*** Stored data

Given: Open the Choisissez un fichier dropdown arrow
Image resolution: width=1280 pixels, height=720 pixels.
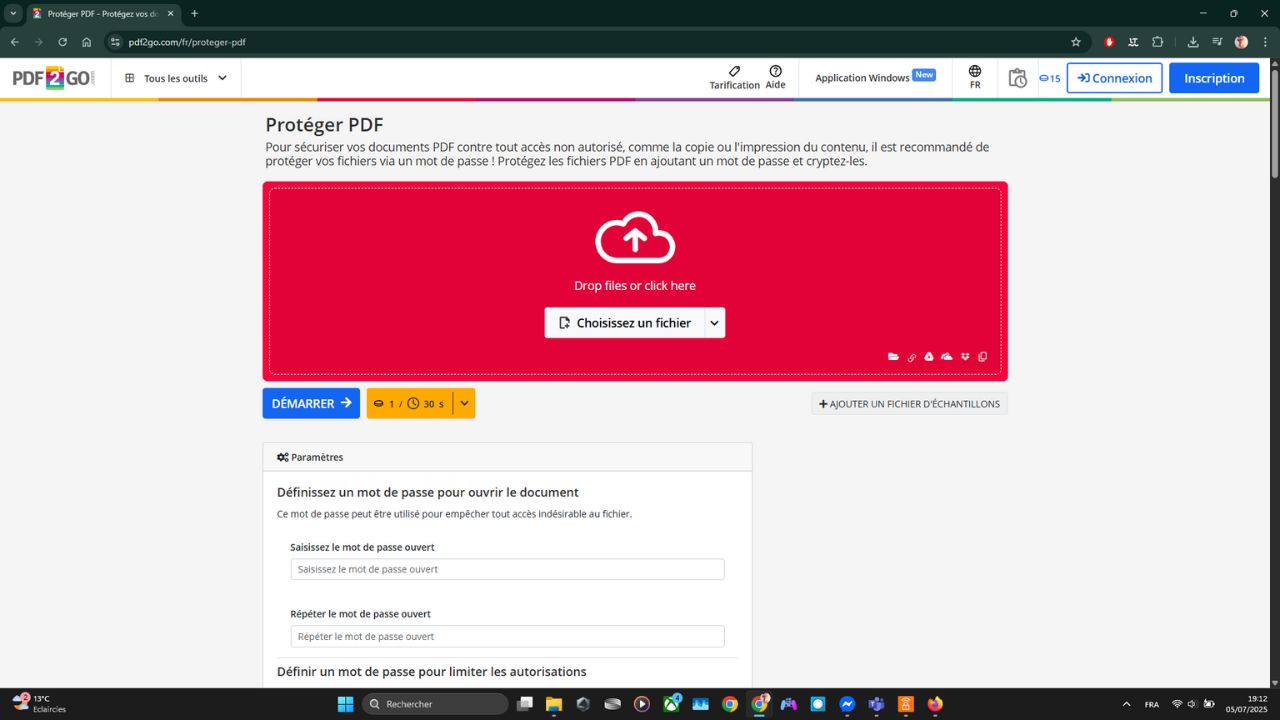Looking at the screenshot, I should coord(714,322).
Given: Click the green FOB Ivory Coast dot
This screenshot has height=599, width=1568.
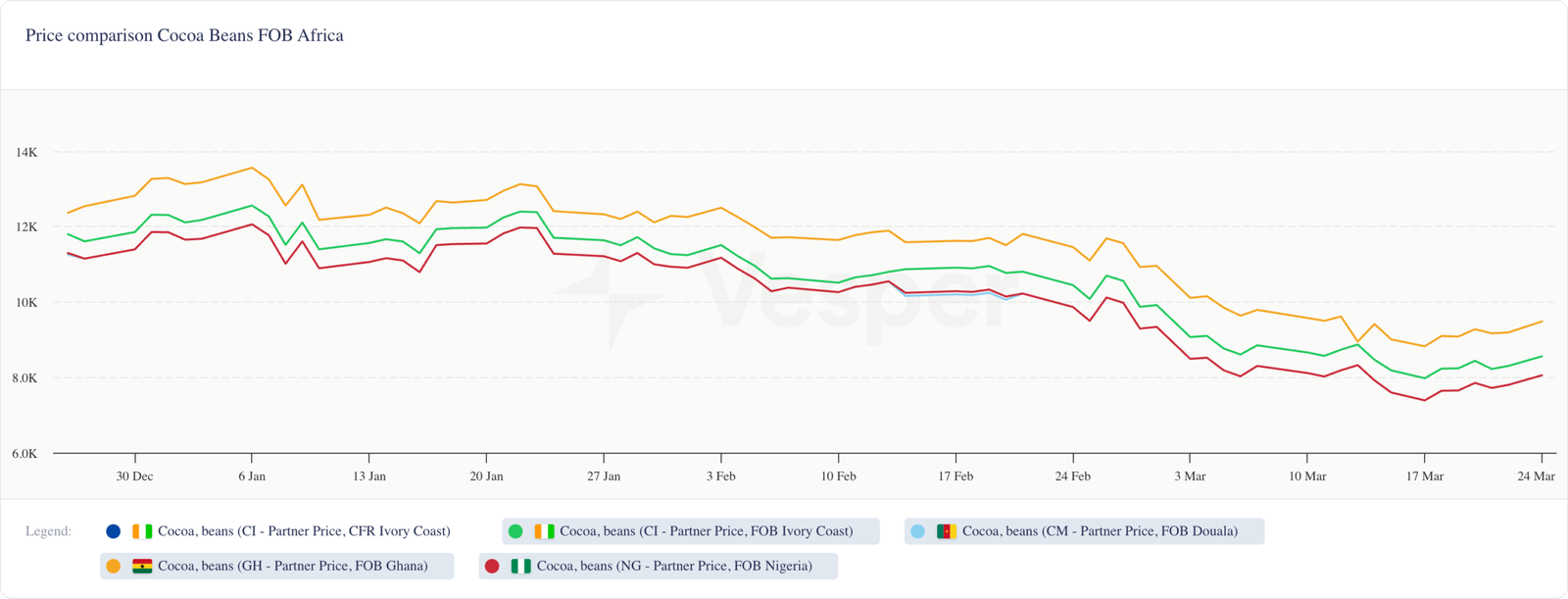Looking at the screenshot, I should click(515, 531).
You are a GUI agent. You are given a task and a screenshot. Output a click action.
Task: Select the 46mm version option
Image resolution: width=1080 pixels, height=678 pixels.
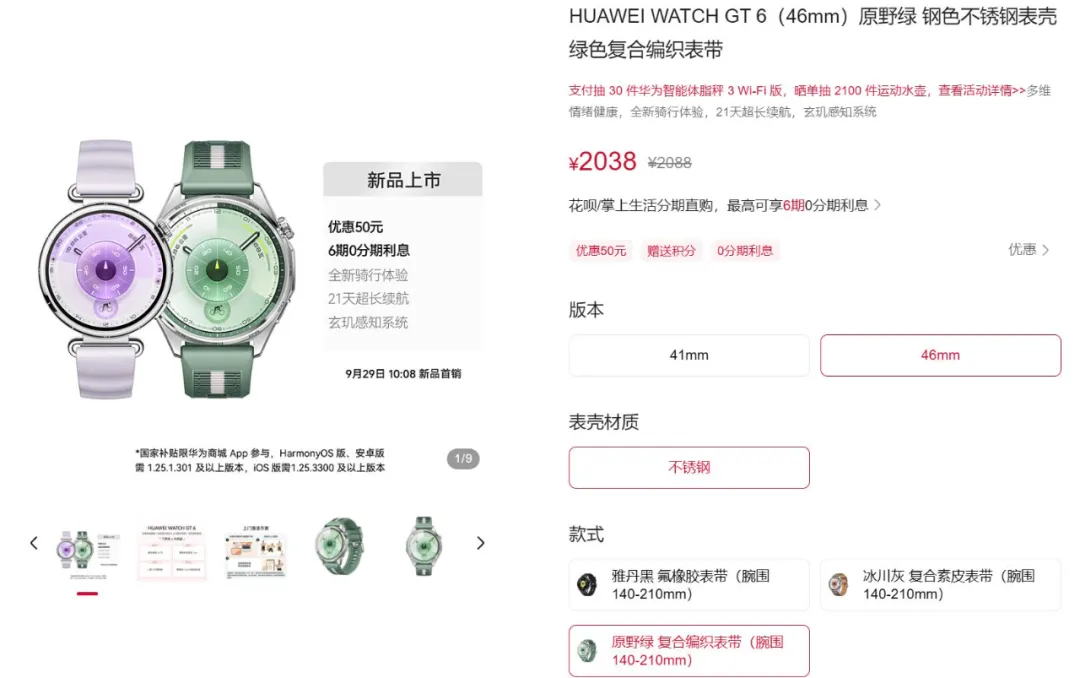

******

Reproduce all of the rows above with every instance of "Image resolution" replaced by "Screen size" and nothing else altered. Omit the pictures from your answer.

Answer to the problem:
Given: Open the Choisissez un fichier dropdown arrow
Screen size: width=1280 pixels, height=720 pixels.
Looking at the screenshot, I should coord(714,322).
Given: Click the green FOB Ivory Coast dot
This screenshot has height=599, width=1568.
Looking at the screenshot, I should click(515, 531).
You are a GUI agent. You are given a task and a screenshot. Output a click action.
Task: Select the 46mm version option
Screen size: width=1080 pixels, height=678 pixels.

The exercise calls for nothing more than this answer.